Oniguruma was introduced in 2002. So there is my question. Somebody introduces a very useful new feature in 2002, people start building on that but the real patch is never applied. Instead in Version 1.9.2 some features are copied from Oniguruma but not all. This scares the living frogs out of Grandmothers ;) and enterprises.

The year 2002 is the night before 1.8 is released, so we decided to
import Oniguruma in 1.9.
And the time Oniguruma is introduced on the main stage is not 1.9.2.
It is 1.9.0 in 2007.

That is what does not make sense to me. That is what I mean by Chronologically logical. The Oniguruma-Features where introduced in 2002 but never made it into the main code. But obviously many people used it. 1.8.6 became very stable because important features where not merged in?

Do you know Oniguruma gem? http://oniguruma.rubyforge.org/

I am asking a stupid rhetorical question here: Was the merging to timid then? Was the release cycle too long? That is what I like about the kernel release cycle. You know when to be timid and when to be courageous with new features (it took Linus a lot of effort to get there). Here you see how Linus merges a brand new feature right after 2.6.37: http://url.ba/2dam - very aggressive. 2.6.38-rc8 will be the opposite, very timid.

Did you read http://svn.ruby-lang.org/repos/ruby/tags/v1_8_7/NEWS ?

Yui Naruse wrote:

I must add one more requirement:
* the Ruby 1.8.8 regexp must be compatible with 1.8.7

As far as I can tell 1.8.8 with the Oniguruma-Patch would be compatible. And it would also be a bridge to 1.9.2. I guess the problem is more that 1.9.2 would have to catch up with 1.8.8 in terms of Regexp. But that is less of a problem because 1.8.6 is still "tooo" stable ;). And I consider that a compliment as many enterprises are still using 1.8.6.

The lack of /g and /G is by design, 1.9.2 never catch up it.
Moreover Oniguruma patch's oniguruma is 2.5.8.

Yui Naruse wrote:

I think they are Rails users.
Their answer is showed by Rails 3.

Well, Enterprise users want to depend on Ruby not on a App that is build with Ruby. We do not build on Rails. We build on Ruby. But sure, Ruby on Rails is the "RedHat" of Ruby (but it should not be considered the only one).

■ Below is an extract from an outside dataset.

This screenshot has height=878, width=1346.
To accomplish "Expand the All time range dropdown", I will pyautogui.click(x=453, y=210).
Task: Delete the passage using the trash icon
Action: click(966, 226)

So I am with Rick but I think it is not just the numbers it is also the timing cycle and it is Oniguruma.

I still can't understand why Oniguruma supports migration.

Actually I would also like to ask the question literally: Why does Matz say/think Ruby does not haveto/should not be consistent? http://bit.ly/Y1bQT - Can you point me to a current or old policy in respect to consistency of Ruby?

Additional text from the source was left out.